Requests:
1. In the comment on abortion and the family, change "wonderful" to "thoughtful" and write out the stretch from "What a wonderful" through "(Eph. 5: 16).".
2. Take only the entries from the line containing "The image size is (1341, 565)." through the line containing "click(x=39, y=220)". Add 108 to every click coordinate in their answers, then reproduce those lines in full with the requests unchanged.
-- BEGIN Text extract --
What a wonderful artical. I pray that America, espcially African-American will come to see the truth concerning abortion, partcial birth-abortion and the adoption of children by homosexual as a truth concerning the family (Eph. 5: 16).

It is time for Christians to expose sin for what it is, darkness.

Love,

Bro. Bob Conard

Wayne Besen said...

The only sin is coming from fake Christians like you who are hiding behind religion to justify your bigotry and discrimination. Shame on you for using a book - the Bible - that was used to justify slavery and a ban on interracial marriage. Here is what a real Christian would say:


The Riverside Church in the City of New York stands in solidarity with our sisters and brothers throughout the United States who suffer from social and legal discrimination based upon their sexual identity. Our congregation is energized in its resolve to speak boldly on behalf of God's love and justice for all couples who wish to live in covenant love with one another and share their lives. The recent California vote for Proposition 8 that passed with 52% of the ballots defines marriage as "only between one man and one woman." The Riverside Church reaffirms its commitment as stated in The Riverside Church Statement in Support of Same-Gender Civil Marriage:

Recent circumstances leading to calls for a Constitutional amendment to define marriage to exist solely between a man and a woman, and ultimately ban any legal recognition of same-sex unions, compels The Riverside Church of New York City to raise its voice in unity with those who cherish the principles of freedom, equality, and fairness for all. In so doing, we stand firm in our call for a more just and humane society-one where basic civil rights, and the right to simply be, are never denied to any citizen of this land .
-- END Text extract --
-- BEGIN Extracted data --
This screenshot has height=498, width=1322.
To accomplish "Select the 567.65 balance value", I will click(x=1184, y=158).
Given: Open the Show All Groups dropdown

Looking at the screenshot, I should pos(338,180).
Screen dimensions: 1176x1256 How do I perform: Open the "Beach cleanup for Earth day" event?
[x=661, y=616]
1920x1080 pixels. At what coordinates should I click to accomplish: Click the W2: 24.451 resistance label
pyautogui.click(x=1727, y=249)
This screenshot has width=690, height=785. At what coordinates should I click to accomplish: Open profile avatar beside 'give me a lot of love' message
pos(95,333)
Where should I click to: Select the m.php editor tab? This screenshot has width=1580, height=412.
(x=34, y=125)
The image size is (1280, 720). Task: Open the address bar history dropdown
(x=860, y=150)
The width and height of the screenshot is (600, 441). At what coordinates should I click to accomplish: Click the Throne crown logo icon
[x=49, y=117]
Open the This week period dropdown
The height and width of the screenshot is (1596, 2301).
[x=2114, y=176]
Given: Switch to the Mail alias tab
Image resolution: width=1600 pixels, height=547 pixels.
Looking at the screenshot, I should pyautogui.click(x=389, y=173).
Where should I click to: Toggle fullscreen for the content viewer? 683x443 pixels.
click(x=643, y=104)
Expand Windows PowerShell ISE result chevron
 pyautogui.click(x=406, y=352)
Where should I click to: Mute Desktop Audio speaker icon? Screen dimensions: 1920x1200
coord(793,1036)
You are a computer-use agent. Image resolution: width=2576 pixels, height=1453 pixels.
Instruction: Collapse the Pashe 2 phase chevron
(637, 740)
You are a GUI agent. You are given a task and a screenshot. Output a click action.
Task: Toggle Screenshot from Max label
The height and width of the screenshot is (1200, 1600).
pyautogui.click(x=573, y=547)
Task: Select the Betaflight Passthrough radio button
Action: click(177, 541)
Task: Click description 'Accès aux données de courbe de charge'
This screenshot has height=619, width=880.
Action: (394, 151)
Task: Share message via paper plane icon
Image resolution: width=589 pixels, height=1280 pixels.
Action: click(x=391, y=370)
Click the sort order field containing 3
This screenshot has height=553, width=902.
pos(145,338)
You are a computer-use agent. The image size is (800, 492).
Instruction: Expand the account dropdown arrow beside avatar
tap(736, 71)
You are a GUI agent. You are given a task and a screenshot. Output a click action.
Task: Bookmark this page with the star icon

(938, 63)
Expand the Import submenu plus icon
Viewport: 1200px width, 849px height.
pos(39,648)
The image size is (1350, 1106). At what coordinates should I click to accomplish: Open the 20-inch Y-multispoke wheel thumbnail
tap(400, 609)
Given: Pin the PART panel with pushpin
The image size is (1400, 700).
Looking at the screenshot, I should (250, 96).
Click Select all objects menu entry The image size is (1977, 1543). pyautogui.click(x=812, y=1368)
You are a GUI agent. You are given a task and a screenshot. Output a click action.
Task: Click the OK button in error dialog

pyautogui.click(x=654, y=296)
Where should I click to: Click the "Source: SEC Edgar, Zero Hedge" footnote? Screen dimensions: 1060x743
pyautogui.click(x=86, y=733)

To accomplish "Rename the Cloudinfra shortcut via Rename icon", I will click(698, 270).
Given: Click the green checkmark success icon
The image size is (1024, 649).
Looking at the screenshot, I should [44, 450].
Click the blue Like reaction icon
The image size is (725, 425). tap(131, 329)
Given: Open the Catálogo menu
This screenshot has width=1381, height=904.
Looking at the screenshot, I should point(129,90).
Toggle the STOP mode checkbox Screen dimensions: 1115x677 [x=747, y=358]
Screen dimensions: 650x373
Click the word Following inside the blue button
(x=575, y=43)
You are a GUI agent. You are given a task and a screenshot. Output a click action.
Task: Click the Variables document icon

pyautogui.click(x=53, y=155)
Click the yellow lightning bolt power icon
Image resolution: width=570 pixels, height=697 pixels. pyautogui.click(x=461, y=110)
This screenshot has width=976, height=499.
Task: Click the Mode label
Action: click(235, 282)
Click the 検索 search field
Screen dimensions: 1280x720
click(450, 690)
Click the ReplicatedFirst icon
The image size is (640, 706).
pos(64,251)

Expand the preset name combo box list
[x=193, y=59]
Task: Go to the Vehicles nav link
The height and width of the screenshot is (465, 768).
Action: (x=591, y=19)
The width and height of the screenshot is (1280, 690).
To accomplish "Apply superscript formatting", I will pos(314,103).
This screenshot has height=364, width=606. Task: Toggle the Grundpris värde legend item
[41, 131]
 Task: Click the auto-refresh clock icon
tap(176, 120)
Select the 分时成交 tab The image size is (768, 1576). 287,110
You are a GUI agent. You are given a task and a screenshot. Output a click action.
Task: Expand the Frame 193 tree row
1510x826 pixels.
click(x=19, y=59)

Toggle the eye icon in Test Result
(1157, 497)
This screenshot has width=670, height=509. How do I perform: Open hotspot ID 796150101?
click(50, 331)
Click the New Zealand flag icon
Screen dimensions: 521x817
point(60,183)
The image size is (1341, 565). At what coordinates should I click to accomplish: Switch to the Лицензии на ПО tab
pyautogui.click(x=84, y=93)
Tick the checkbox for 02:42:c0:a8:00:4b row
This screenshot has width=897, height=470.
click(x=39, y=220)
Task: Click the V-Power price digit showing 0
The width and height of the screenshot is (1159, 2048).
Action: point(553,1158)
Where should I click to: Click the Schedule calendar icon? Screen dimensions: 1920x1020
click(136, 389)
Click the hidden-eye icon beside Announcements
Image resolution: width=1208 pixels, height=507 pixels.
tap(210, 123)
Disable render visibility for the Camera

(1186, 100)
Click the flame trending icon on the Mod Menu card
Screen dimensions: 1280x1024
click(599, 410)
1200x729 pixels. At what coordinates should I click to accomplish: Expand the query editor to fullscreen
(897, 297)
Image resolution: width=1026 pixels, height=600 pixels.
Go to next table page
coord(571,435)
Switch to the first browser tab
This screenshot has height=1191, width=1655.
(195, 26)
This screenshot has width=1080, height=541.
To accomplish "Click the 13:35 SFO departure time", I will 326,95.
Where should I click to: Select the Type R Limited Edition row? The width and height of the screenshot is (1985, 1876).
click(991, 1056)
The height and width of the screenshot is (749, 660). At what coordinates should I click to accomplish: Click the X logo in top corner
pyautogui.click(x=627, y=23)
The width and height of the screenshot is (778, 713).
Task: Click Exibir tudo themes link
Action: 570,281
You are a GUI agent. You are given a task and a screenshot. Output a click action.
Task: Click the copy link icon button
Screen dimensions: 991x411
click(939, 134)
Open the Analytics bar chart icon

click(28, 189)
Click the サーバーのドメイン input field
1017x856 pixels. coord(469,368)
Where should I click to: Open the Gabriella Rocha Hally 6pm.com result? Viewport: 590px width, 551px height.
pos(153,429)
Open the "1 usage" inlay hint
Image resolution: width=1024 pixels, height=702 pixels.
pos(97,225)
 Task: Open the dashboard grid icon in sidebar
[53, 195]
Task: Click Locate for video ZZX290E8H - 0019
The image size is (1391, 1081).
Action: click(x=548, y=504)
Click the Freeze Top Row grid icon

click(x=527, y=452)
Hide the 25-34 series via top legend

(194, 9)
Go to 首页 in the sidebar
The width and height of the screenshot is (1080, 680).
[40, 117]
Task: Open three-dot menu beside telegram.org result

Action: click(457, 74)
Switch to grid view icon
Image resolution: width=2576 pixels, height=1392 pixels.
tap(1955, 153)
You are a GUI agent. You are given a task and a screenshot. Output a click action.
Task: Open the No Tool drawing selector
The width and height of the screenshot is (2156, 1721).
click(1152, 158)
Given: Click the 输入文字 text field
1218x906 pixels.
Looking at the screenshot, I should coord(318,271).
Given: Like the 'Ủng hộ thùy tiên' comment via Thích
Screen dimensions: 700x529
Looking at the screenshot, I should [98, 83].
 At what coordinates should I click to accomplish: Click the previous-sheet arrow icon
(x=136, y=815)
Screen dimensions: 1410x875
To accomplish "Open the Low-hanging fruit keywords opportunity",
-- END Extracted data --
Answer set:
1.
What a thoughtful artical. I pray that America, espcially African-American will come to see the truth concerning abortion, partcial birth-abortion and the adoption of children by homosexual as a truth concerning the family (Eph. 5: 16).

2.
The image size is (1341, 565). At what coordinates should I click to accomplish: Switch to the Лицензии на ПО tab
pyautogui.click(x=192, y=201)
Tick the checkbox for 02:42:c0:a8:00:4b row
This screenshot has width=897, height=470.
click(x=147, y=328)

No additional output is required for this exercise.